(RECORDS PROVIDED Opens)
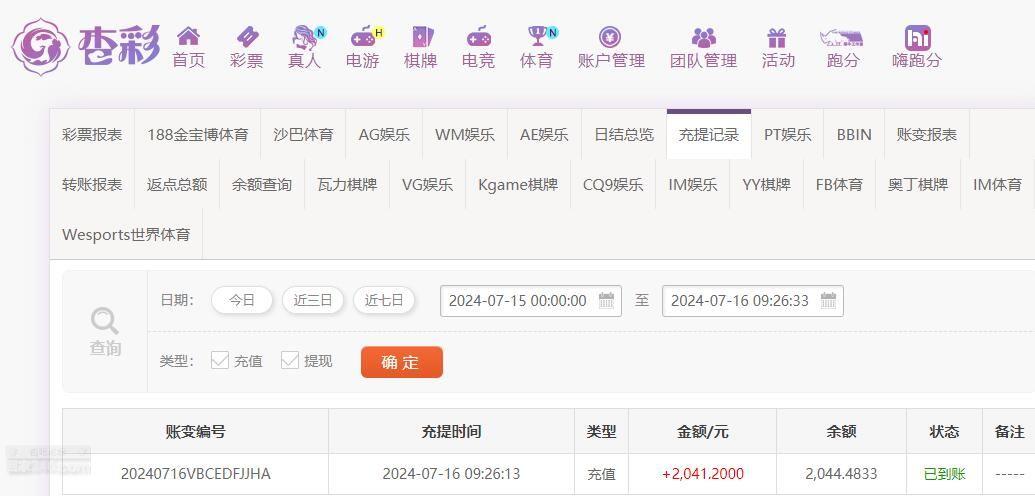Switch to the 彩票报表 tab
Image resolution: width=1035 pixels, height=496 pixels.
click(x=92, y=135)
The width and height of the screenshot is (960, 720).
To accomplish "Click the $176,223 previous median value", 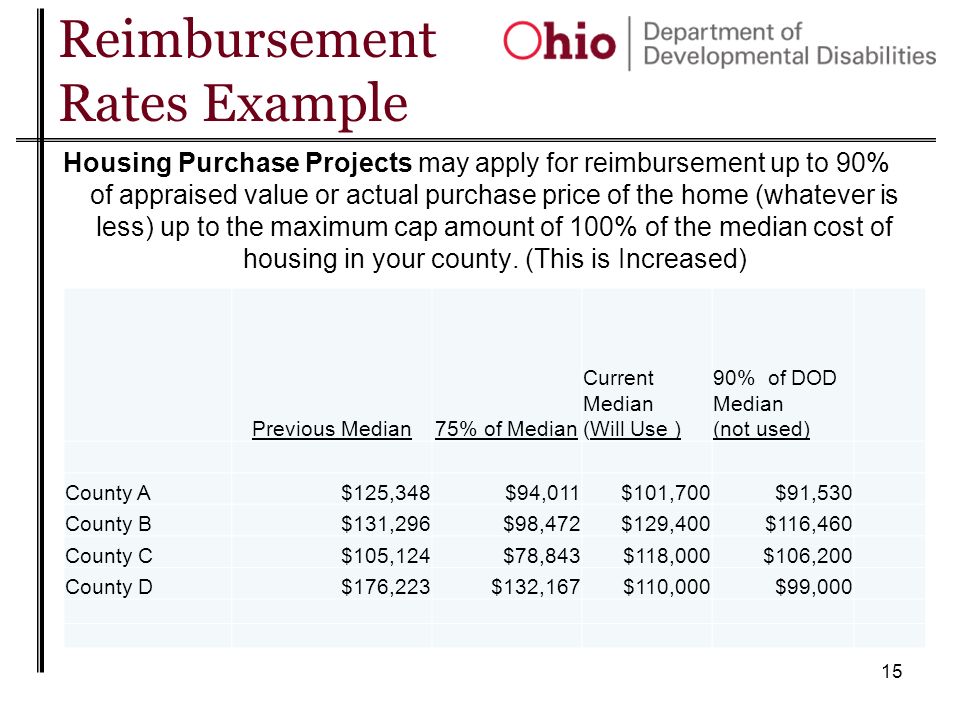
(RECORDS PROVIDED Closes)
### WHAT IS REQUIRED
Reproduce exactly the line containing "The width and" and every line after it in the material above, up to and including the last. Exclude all pictures.

### RESPONSE AREA
The width and height of the screenshot is (960, 720).
To accomplish "Click the $176,223 previous median value", 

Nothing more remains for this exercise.